» Provided text:
***

When life gets busy, I tend to take a “triage” approach to homesteading…
As much as I’d like to be able to linger for hours in the barn every day piddling around and making sure that everything is done properly, it just doesn’t happen all of the time…
So, on the crazy days, I usually find myself running (literally…) down to the barn to make sure the animals have some sort of hay in front of them and that no one is dead or bleeding profusely… You know, the important stuff. 😉
However, while this “method” (I use the term loosely) technically gets the job done, I usually find myself with a mess at the end of the week… The nesting boxes are crusty, the barn floor is littered with manure, and it just feels… messy and disorganized.

***

» Short problem 1: In the homesteading passage, what condition are the nesting boxes in by the end of the week?
» Short problem 2: Using the homesteading passage, explain why the writer takes a "triage" approach to barn chores on busy days.

» Provided material:

***

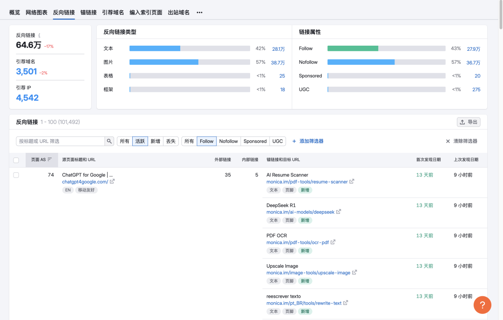Viewport: 503px width, 320px height.
Task: Expand the three-dots more tabs menu
Action: 199,13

***

» Written reply 1: The nesting boxes are crusty.

» Written reply 2: When life gets busy, the writer cannot spend hours in the barn every day making sure everything is done properly. On those days the writer hurries to the barn only to check the essentials: that the animals have hay and that none is dead or bleeding profusely.